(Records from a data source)

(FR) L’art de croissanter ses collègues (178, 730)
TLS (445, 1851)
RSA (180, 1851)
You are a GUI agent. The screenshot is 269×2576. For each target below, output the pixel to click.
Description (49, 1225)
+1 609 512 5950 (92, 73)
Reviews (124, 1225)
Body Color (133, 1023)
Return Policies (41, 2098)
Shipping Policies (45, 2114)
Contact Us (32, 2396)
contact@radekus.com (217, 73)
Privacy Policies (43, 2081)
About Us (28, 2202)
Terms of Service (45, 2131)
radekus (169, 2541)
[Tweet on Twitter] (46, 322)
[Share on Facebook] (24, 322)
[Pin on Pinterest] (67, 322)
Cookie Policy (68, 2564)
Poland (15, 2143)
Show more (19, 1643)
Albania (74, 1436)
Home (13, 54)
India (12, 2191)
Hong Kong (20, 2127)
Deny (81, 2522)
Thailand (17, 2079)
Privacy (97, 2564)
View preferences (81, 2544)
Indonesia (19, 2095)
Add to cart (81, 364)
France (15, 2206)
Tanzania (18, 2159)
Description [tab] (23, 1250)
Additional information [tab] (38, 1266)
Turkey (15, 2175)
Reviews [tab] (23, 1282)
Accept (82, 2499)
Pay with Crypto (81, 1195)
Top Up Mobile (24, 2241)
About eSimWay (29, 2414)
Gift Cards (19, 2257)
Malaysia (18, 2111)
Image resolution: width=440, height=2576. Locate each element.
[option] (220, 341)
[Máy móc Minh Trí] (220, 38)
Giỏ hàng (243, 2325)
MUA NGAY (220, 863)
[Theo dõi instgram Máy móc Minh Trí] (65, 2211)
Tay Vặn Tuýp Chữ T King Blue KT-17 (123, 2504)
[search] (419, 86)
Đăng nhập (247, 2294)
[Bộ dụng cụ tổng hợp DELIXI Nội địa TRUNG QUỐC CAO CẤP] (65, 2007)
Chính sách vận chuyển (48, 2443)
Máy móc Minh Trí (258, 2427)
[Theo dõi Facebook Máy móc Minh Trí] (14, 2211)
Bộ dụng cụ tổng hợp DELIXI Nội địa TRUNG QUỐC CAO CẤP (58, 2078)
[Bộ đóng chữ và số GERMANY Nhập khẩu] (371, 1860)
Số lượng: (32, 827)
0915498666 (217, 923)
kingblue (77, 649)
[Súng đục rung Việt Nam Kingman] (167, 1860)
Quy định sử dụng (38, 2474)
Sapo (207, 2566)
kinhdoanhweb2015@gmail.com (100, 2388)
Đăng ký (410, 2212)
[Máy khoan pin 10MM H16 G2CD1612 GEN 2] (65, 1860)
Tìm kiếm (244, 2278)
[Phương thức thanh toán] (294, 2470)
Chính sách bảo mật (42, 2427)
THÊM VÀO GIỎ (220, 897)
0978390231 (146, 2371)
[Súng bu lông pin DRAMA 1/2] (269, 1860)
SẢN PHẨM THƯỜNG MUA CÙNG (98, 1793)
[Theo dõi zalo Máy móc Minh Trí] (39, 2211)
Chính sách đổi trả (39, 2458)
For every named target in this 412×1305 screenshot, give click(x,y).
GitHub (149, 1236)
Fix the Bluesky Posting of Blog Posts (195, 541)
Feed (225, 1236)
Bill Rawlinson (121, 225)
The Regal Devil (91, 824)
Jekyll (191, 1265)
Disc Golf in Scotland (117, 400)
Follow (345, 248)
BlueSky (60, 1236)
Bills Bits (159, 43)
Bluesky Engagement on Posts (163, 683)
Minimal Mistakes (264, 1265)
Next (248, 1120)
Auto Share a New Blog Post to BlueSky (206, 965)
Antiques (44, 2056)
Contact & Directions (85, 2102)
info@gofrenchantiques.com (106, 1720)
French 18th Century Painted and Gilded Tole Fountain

EXERCISE OBJECTIVE:
Set down each entry exactly, leaving none out.

ANSWER TO THE PROBLEM:
(FR) L’art de croissanter ses collègues (178, 730)
TLS (445, 1851)
RSA (180, 1851)
You are a GUI agent. The screenshot is 269×2576. For each target below, output the pixel to click.
Description (49, 1225)
+1 609 512 5950 (92, 73)
Reviews (124, 1225)
Body Color (133, 1023)
Return Policies (41, 2098)
Shipping Policies (45, 2114)
Contact Us (32, 2396)
contact@radekus.com (217, 73)
Privacy Policies (43, 2081)
About Us (28, 2202)
Terms of Service (45, 2131)
radekus (169, 2541)
[Tweet on Twitter] (46, 322)
[Share on Facebook] (24, 322)
[Pin on Pinterest] (67, 322)
Cookie Policy (68, 2564)
Poland (15, 2143)
Show more (19, 1643)
Albania (74, 1436)
Home (13, 54)
India (12, 2191)
Hong Kong (20, 2127)
Deny (81, 2522)
Thailand (17, 2079)
Privacy (97, 2564)
View preferences (81, 2544)
Indonesia (19, 2095)
Add to cart (81, 364)
France (15, 2206)
Tanzania (18, 2159)
Description [tab] (23, 1250)
Additional information [tab] (38, 1266)
Turkey (15, 2175)
Reviews [tab] (23, 1282)
Accept (82, 2499)
Pay with Crypto (81, 1195)
Top Up Mobile (24, 2241)
About eSimWay (29, 2414)
Gift Cards (19, 2257)
Malaysia (18, 2111)
Image resolution: width=440, height=2576. Locate each element.
[option] (220, 341)
[Máy móc Minh Trí] (220, 38)
Giỏ hàng (243, 2325)
MUA NGAY (220, 863)
[Theo dõi instgram Máy móc Minh Trí] (65, 2211)
Tay Vặn Tuýp Chữ T King Blue KT-17 (123, 2504)
[search] (419, 86)
Đăng nhập (247, 2294)
[Bộ dụng cụ tổng hợp DELIXI Nội địa TRUNG QUỐC CAO CẤP] (65, 2007)
Chính sách vận chuyển (48, 2443)
Máy móc Minh Trí (258, 2427)
[Theo dõi Facebook Máy móc Minh Trí] (14, 2211)
Bộ dụng cụ tổng hợp DELIXI Nội địa TRUNG QUỐC CAO CẤP (58, 2078)
[Bộ đóng chữ và số GERMANY Nhập khẩu] (371, 1860)
Số lượng: (32, 827)
0915498666 (217, 923)
kingblue (77, 649)
[Súng đục rung Việt Nam Kingman] (167, 1860)
Quy định sử dụng (38, 2474)
Sapo (207, 2566)
kinhdoanhweb2015@gmail.com (100, 2388)
Đăng ký (410, 2212)
[Máy khoan pin 10MM H16 G2CD1612 GEN 2] (65, 1860)
Tìm kiếm (244, 2278)
[Phương thức thanh toán] (294, 2470)
Chính sách bảo mật (42, 2427)
THÊM VÀO GIỎ (220, 897)
0978390231 (146, 2371)
[Súng bu lông pin DRAMA 1/2] (269, 1860)
SẢN PHẨM THƯỜNG MUA CÙNG (98, 1793)
[Theo dõi zalo Máy móc Minh Trí] (39, 2211)
Chính sách đổi trả (39, 2458)
For every named target in this 412×1305 screenshot, give click(x,y).
GitHub (149, 1236)
Fix the Bluesky Posting of Blog Posts (195, 541)
Feed (225, 1236)
Bill Rawlinson (121, 225)
The Regal Devil (91, 824)
Jekyll (191, 1265)
Disc Golf in Scotland (117, 400)
Follow (345, 248)
BlueSky (60, 1236)
Bills Bits (159, 43)
Bluesky Engagement on Posts (163, 683)
Minimal Mistakes (264, 1265)
Next (248, 1120)
Auto Share a New Blog Post to BlueSky (206, 965)
Antiques (44, 2056)
Contact & Directions (85, 2102)
info@gofrenchantiques.com (106, 1720)
French 18th Century Painted and Gilded Tole Fountain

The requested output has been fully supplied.